What are the Most Common Mistakes Data Science enthusiasts make in an Interview?

  • Preparing only theoretical topics without applying them

Let’s say that you are in the middle of a data science interview and the interviewer asks you – What is random forest and how does it work? Being a simple and standard question you answer the question smoothly. Then the follow-up zinger comes – How would you improve the performance of the model in the context of the business?
Now, unless you have solved a data science problem previously using random forest and tuned its hyperparameters, you won’t be able to give a proper answer which can lead to doubt in the mind of the interviewer.

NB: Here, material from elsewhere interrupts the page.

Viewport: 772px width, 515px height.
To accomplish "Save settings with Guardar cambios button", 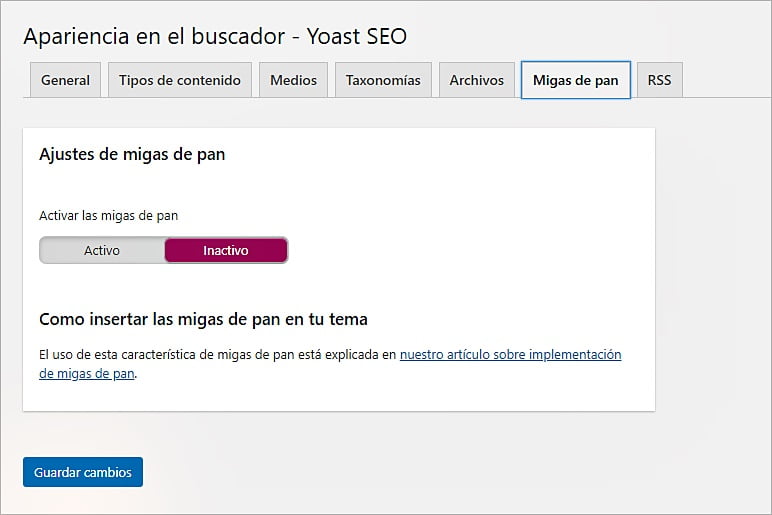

  • Assuming what you see in ML Competitions is what Real-Life Jobs are like

There’s no better to prepare for a data science role than participating in machine learning competitions. This is undeniable. The problem is it doesn’t make you an industry-ready professional. Usually, the interviews include case studies that test your problem-solving skills and domain knowledge and these are usually gained with experience.

  • Using too many Data Science Terms

Your resume is a profile of what you have accomplished and how you did it – not a list of things to simply jot down. When a recruiter looks at your resume, he/she wants to understand your background and what all you have accomplished in a neat and summarized manner. If half the page is filled with vague data science terms like linear regression, XGBoost, LightGBM, without any explanation, your resume might not clear the screening round.

  • Not working on Communication Skills

Communication skills are one of the most underrated and least talked about aspects a data scientist absolutely MUST possess. You can learn all the latest techniques, master multiple tools, and make the best graphs, but if you cannot explain your analysis to your client, you will fail as a data scientist. This is what the interviewer will be testing in the interview process.